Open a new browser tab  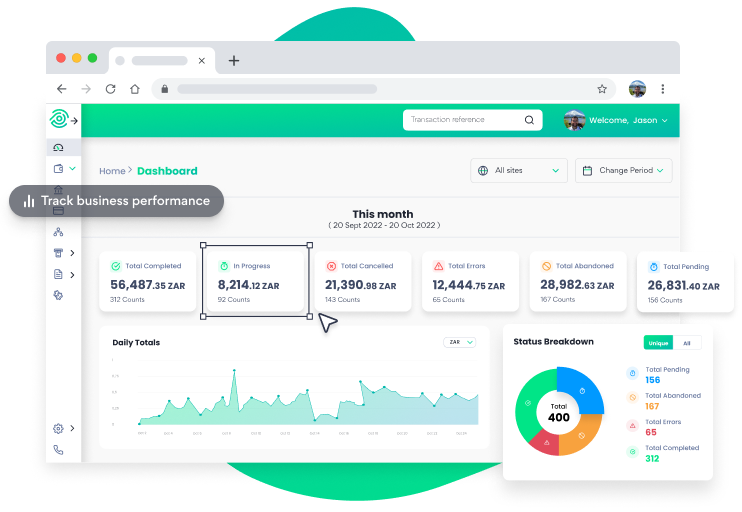234,60
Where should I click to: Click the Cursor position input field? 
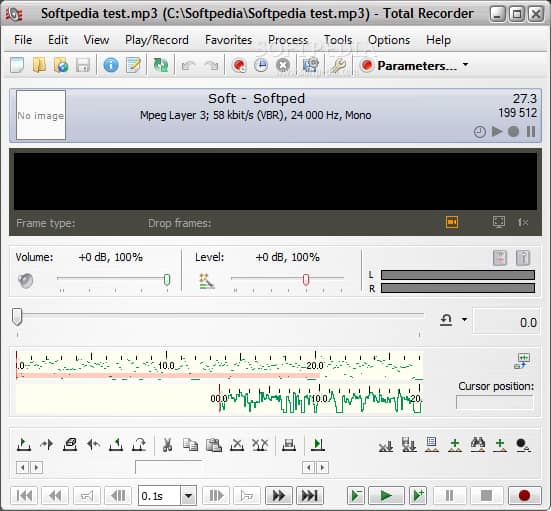[494, 402]
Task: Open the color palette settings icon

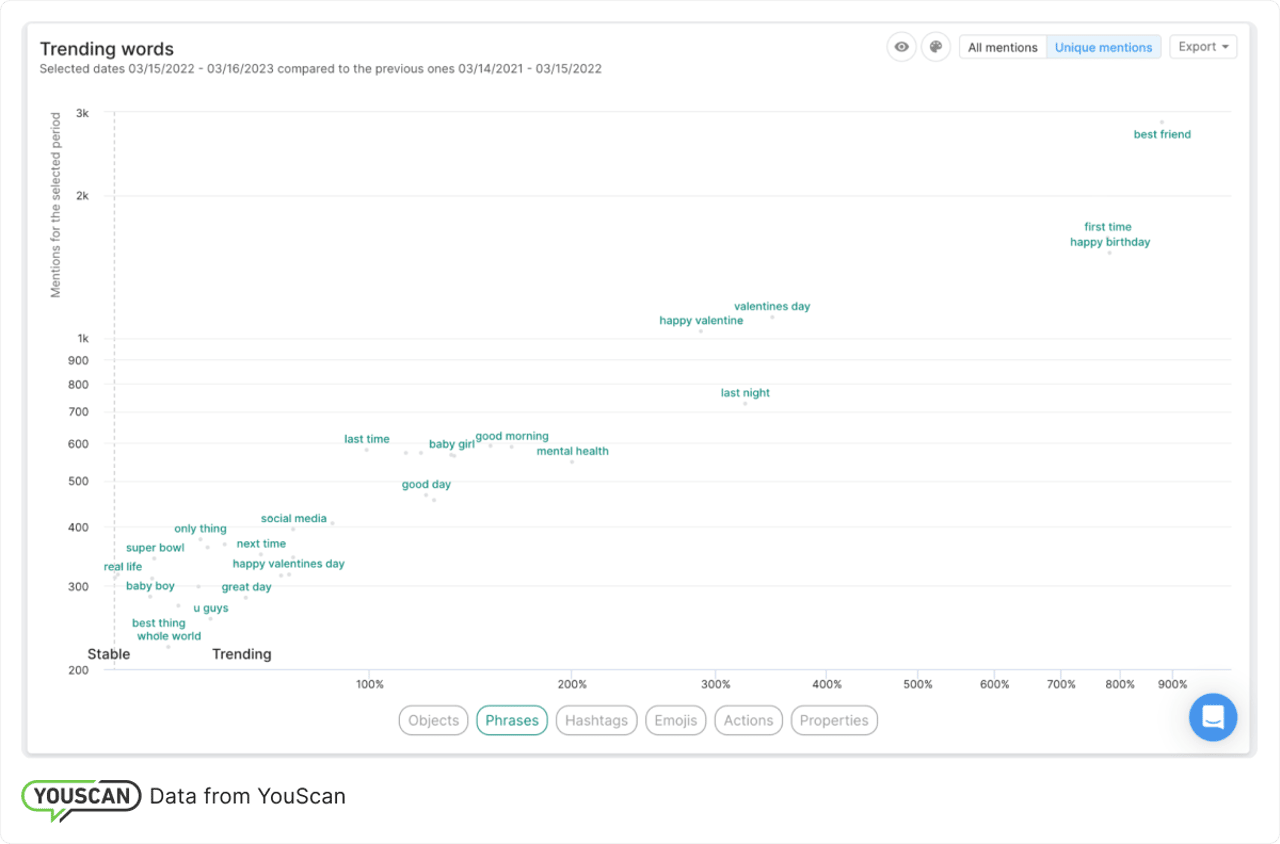Action: (935, 47)
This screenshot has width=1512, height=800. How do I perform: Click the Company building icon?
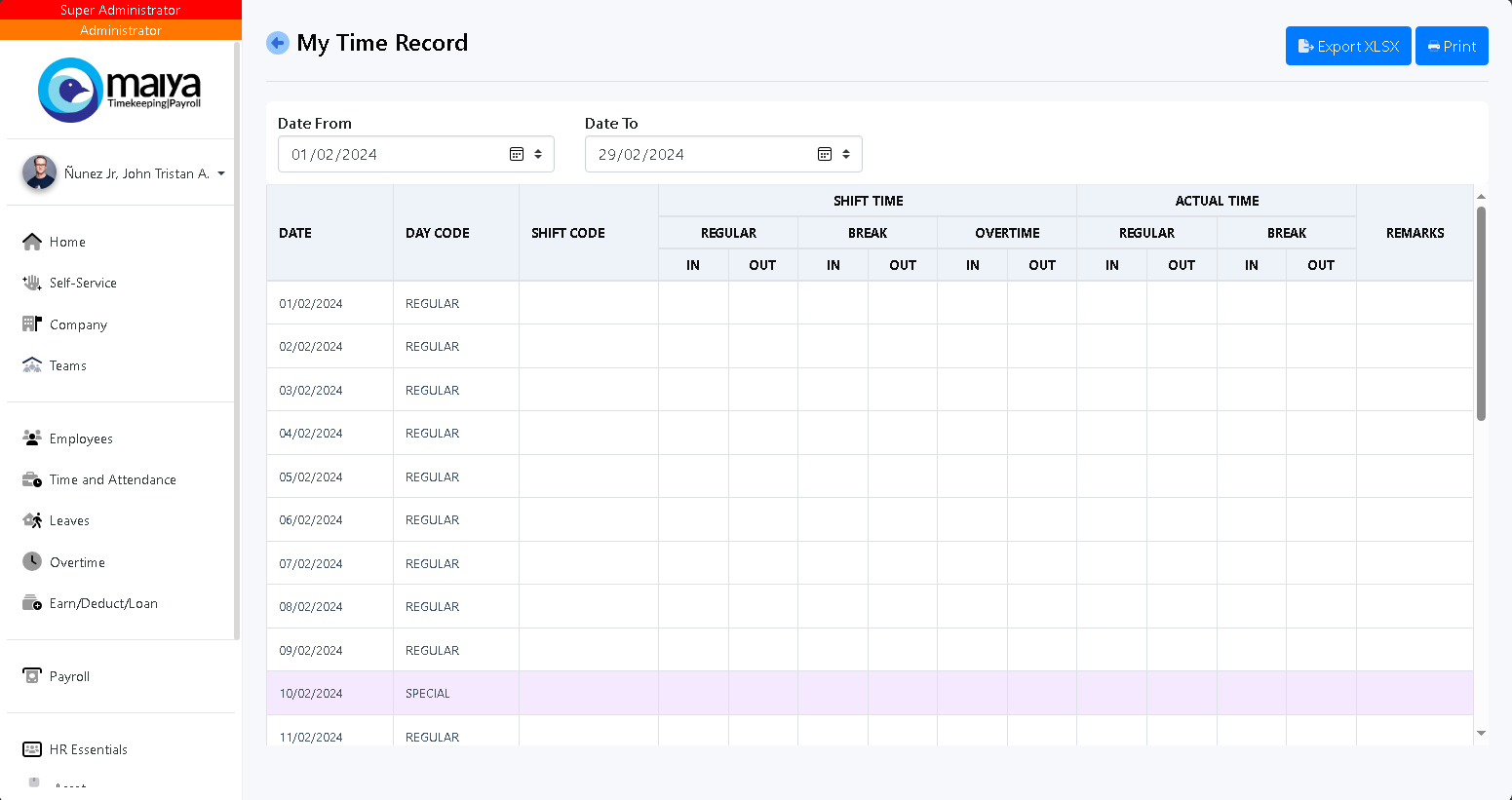click(x=32, y=324)
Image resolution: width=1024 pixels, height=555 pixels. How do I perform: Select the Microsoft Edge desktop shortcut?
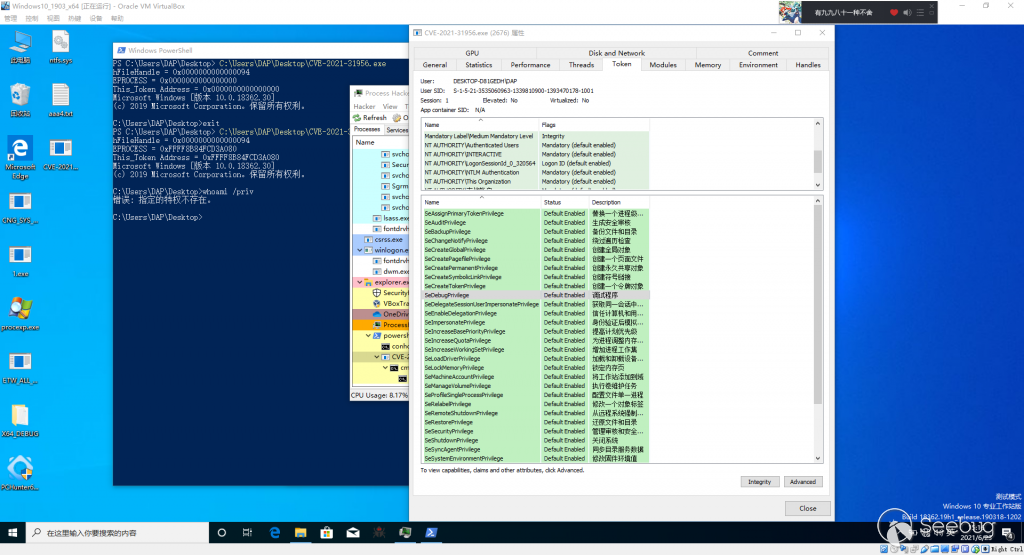pos(20,150)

◇ ◇ ◇

WHAT YOU HAVE TO DO
Convert the entries, from the line containing "Task: Open the color palette settings icon" through the last entry, into a two-column CSV with the columns instruction and location, giving one row per entry and putting each entry's text and its answer in one quoted field apiece with line breaks replaced by spaces. Leave the pictures out.

ANSWER TO THE EXERCISE
instruction,location
"Task: Open the color palette settings icon","Action: (935, 47)"
"This screenshot has width=1512, height=800. How do I perform: Click the Company building icon?","click(x=32, y=324)"
"Image resolution: width=1024 pixels, height=555 pixels. How do I perform: Select the Microsoft Edge desktop shortcut?","pos(20,150)"